Wednesday, April 25, 2012

I Can't Wait to Talk to My Son...

First of all, let me make it clear that I have no children, and I’m in no hurry to make any!


Now that I’ve said that, let’s get to my point.


I can’t wait to have children (read: sons… cause I do NOT want daughters). I think seeing what a little version of me would look like, act like, take interest in – all those things. I can definitely foresee many ass whippings and chewing outs for doing something stupid, but I also foresee many instances to teach, to play, and for sure to love. While I can only imagine how different his generation will be, with regards to technology, social issues, and other important matters, I’m CERTAIN that he will encounter one issue every man in my family before him encountered: The futile attempt to understand women.


(sighs) I can see it so clearly.


I can imagine him finally breaking the ice and divulging his interest in some cutie in his English class with really nice hair (not necessarily “good” hair, for the self hating out there), a pretty face, a nice tail – I’m certain my son will be an ass-man between my influence and that of his many “uncles” – and a sparkling personality. I can imagine hearing his thoughts on ways to impress her or catch her eye, of course in some respectable boy-in-love fashion, hopeful and certain that it will surely work. And because I’m a huge proponent of learning by doing (and because Schadenfreude is AWESOME), I’m gonna push him to do all those things and try them out and GUARANTEE that they’ll work.


And yes, I’m going to laugh my ass off when it doesn’t.

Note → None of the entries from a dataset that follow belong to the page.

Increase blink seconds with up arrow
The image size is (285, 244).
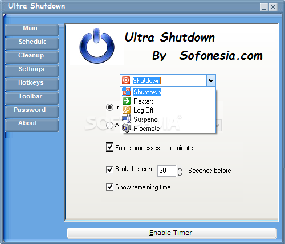click(180, 168)
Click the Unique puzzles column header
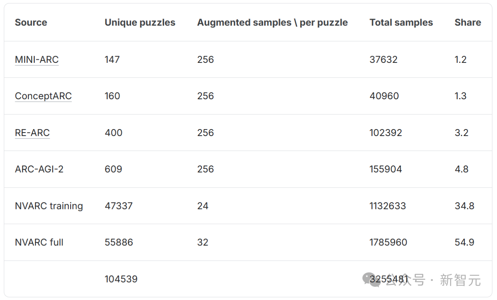The width and height of the screenshot is (497, 300). 140,22
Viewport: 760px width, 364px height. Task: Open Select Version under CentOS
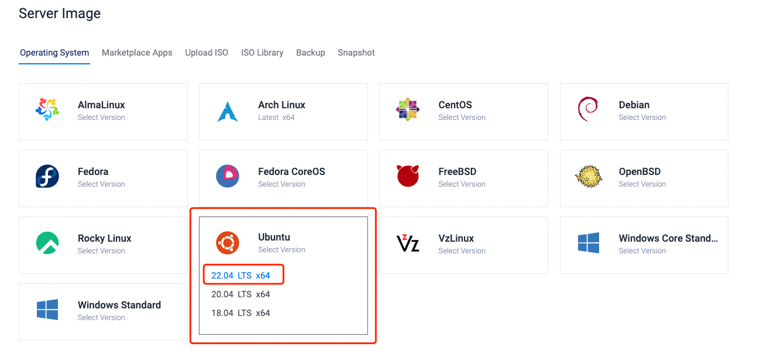[462, 118]
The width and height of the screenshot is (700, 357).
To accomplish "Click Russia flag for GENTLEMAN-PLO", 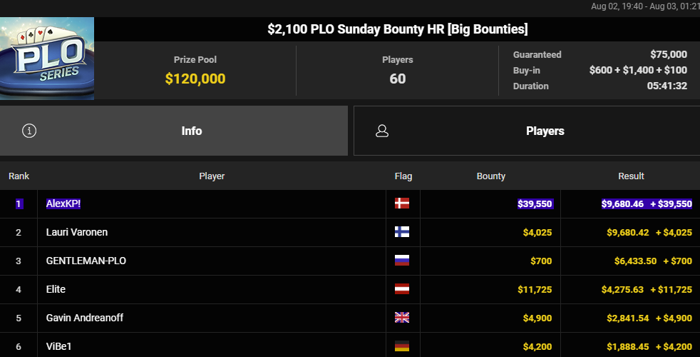I will point(402,261).
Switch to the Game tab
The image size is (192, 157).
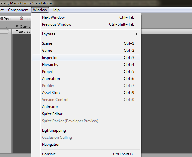point(23,27)
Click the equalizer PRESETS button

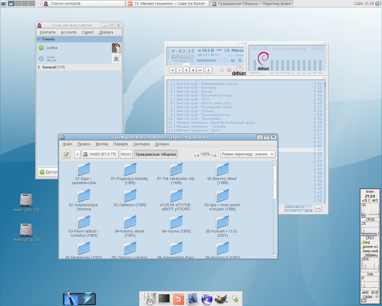(317, 48)

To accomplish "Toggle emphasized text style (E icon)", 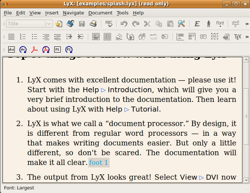I will (197, 24).
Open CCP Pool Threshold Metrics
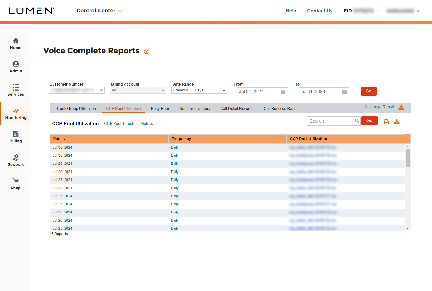432x291 pixels. 128,123
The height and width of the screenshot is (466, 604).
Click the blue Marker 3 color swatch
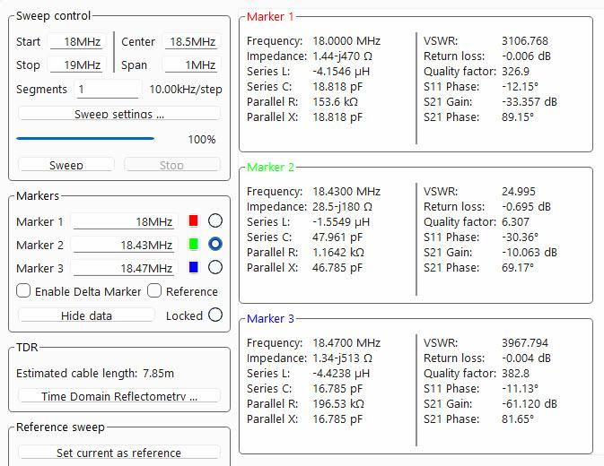coord(193,267)
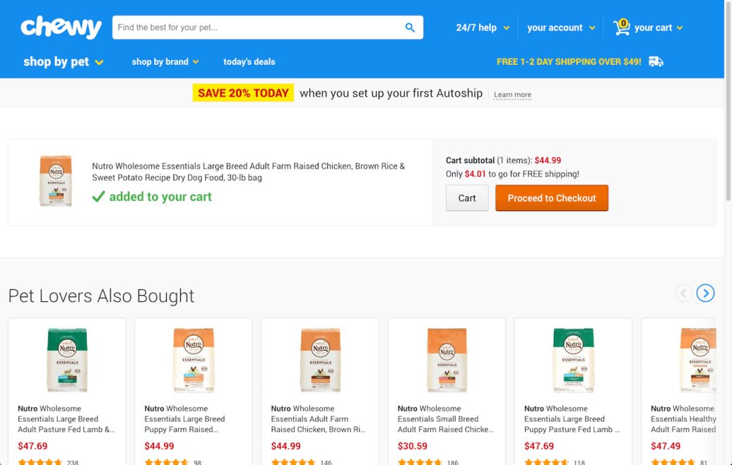Open the Nutro Small Breed Adult product link
The height and width of the screenshot is (465, 732).
pyautogui.click(x=445, y=419)
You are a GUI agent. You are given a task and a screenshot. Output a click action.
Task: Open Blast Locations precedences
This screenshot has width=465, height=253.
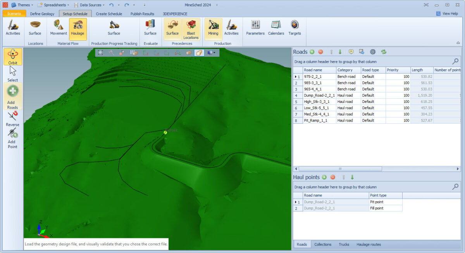click(x=191, y=29)
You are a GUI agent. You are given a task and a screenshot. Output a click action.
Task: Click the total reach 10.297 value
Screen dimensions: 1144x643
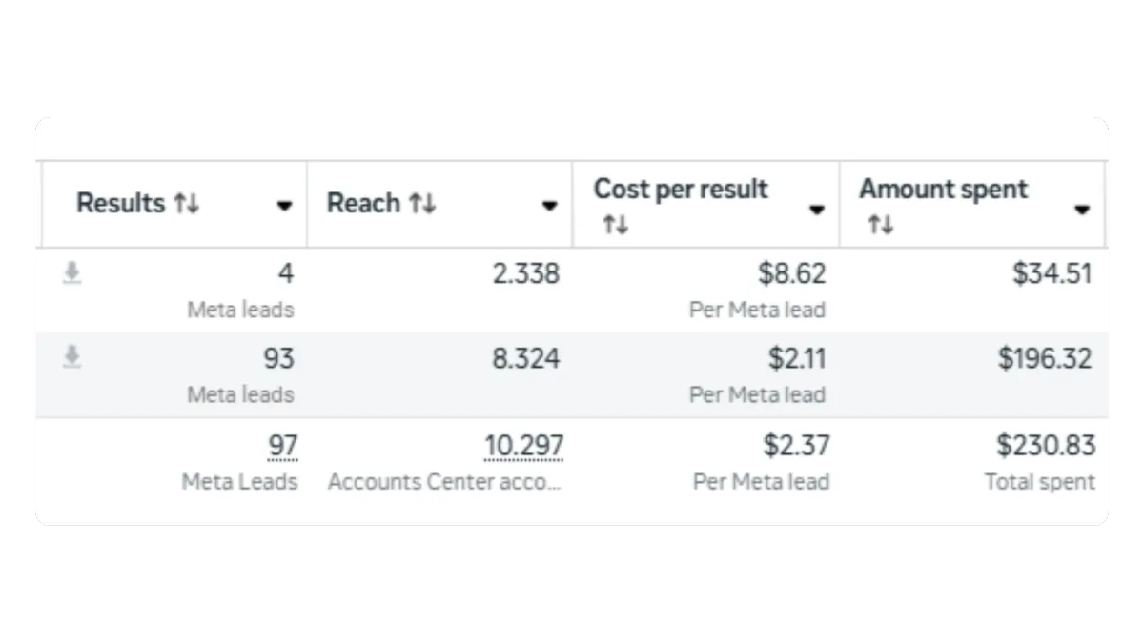(523, 446)
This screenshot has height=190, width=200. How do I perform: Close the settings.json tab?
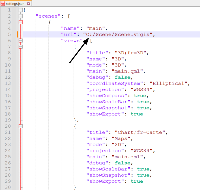29,4
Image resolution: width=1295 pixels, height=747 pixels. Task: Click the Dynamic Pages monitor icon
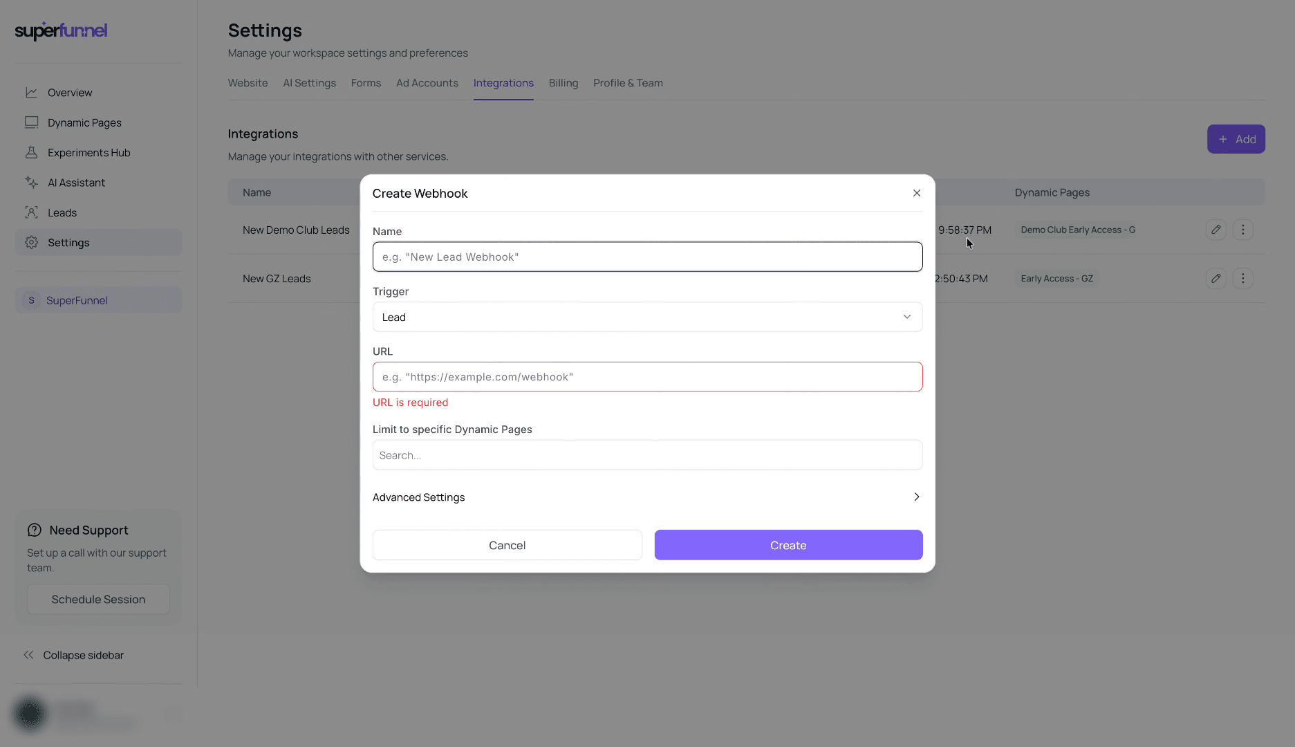[x=31, y=122]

I can totally see him coming home, dropping his backpack to the ground like his life force had been sucked from him, his eyes unable to look upwards toward the heavens or his father, red and bulging from the tears fighting to escape his eyes, unable to talk.


“Daddy…” he’d say in a frail, defeated tone.


I’d probably have to punch myself in the chest to remind myself that he’s actually hurting and wouldn’t appreciate my being humorous at the moment.


“Yes, son?” I’d say as calmly and lovingly as possible.


“She… She didn’t like it. She doesn’t like ME. She said I was ‘too nice.’ That she sees me as ‘husband material.’ She only likes me as a ‘friend.’”


He’d flop down beside me on the couch, head still hanging, a solo tear running down his chin like a slave toward freedom.


“Dad… I don’t understand women.”


I’d lean over and put one arm around his shoulder to pull him closer and punch him in the shoulder with the other free hand, smiling at my son’s coming of age.


“Son… I don’t either. But your realizing that is the first step to becoming a man.”


He’d sniffle and wipe his eyes, probably ashamed to let his father see his weakest moment.


“What should I do, Dad? What do you know about women?”


Dammit. The worst possible question to ask an older man… but a great opportunity to spread personal beliefs.


“I don’t know much, son, but I do know these things…”


1. Accept that you are always in the wrong. Always. Will your arguments be sound? Probably – you’re my son. Will her arguments be very emotional and not sound? Not always, but more often than not, yes. But you’ll still be wrong. And at some point you won’t even care about being right. You’ll just want peace, which usually amounts to getting her to shut up.

2. When you need your woman to be somewhere at a certain time, lie to her. Tell her an earlier time because she’s going to be late. If she needs to be somewhere at 730, tell her you have to be there by 630 so she’ll be ready by 7. Why can’t she be on time? I don’t know. But much like #1, that won’t matter.


3. Accept that Yes/No questions are NOT acceptable. They won’t understand that the answer should be one of those things.

Man: Baby, are you hungry? Do you want some pizza?
Woman: Why? What are you going to eat?
Man: … I’m going to eat pizza. Do you want some?
Woman: I don’t know. Didn’t we have pizza two months ago?
Man: Baby, just tell me if you want the damn pizza or not.
Woman: Why are you cursing at me?
Man: Nevermind. Get your own damn food.


4. Which leads me to my next point: Women have an essential, maddening need to argue. About everything. Often. You have to argue or be upset to show her you care. Sure, you could just be happy, but that wouldn’t do it for her. You’ve gotta raise your voice, throw shit around, slam doors, and curse to make her feel loved. I personally understand this the least of all these things on the list.

5. And if you listen to none of these previous things, you must take heed to this next one: Never, ever, ever talk about other women around your woman of interest. Women are super competitive creatures and she will ultimately lead you into a comparison conversation that you will absolutely lose. Unless you lie to her.


6. Avoid lying to women...unless you're lying to make sure she's on time for something. You’ll have to at some point to save your ass, but try to avoid lying to them.

I know he won’t take it all in at that moment. I’m sure that when I look down to see if he’s listening, he’ll have already left to his room long ago. I’ll just laugh to myself, look over to my wife on the other side of the couch, who’ll likely be mean-mugging the hell out of me, and continue watching tv.

But in my heart, I’ll hope he learned something.